Functional rehabilitation is an extension of the traditional elements of injury management focused on activities of daily living, sport and recreation activities, and demands of employment.
Humans are born with certain "operating systems" that function outside our conscience awareness. The ability of the heart to beat, the digestive system to process food into useable fuel and the respiratory system to oxygenate our tissues are examples of human "operating systems" at work. Our ability to move as humans is developed from such basic programs. An infant does not need to be taught how to lift its head, grasp a toy, roll over or crawl. All these movements patterns occur automatically in a specific sequence and form the basis for all of the more complex human movements related to gait, level changes (squatting, lunging and climbing), pushing, pulling and rotating. Basic trunk or core stabilization is a function of this preprogrammed, automatic movement "operating system", and is a prerequisite for all movements in all postures.
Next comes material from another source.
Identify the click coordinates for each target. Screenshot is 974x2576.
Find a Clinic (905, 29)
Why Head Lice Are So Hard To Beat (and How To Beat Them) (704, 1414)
The normal function of this preprogrammed stabilizing system can become disrupted through injury, repetitive motion, sustained postures that stress muscles, ligaments and joints and also by emotional and psychological stresses. Ultimately, if the function of the movement system becomes sufficiently disrupted, the sensation of pain will arise. Pain is an indication that the brain perceives an area of the body is under sufficient threat or potential for damage that action is required to cease the perceived offending activity. Pain has been shown to alter the normal function of the movement system programs, precipitating alterations in fundamental movements.
Functional rehabilitation has been described as an extension of the traditional elements of injury management with the purpose to return the patient to highly complex movement patterns related to activities of daily living (ADLs), sport and recreation activities (SRA) and demands of employment (DE). While managing pain and inflammation and restoring flexibility and strength in the local area of injury or insult is important in the rehabilitation process, functional rehabilitation recognizes that after injury adaptations occur in the movement system. These adaptations may exist long after symptomatic recovery from injury resulting in functional deficits that may be missed on a standard physical assessment.
Our approach is to assess alignment and balance and fundamental movements in order to identify the presence of alterations in the function of the movement system. Individualized strategies are then developed for reactivating the core stability system and restoring functional mobility and stability throughout the body.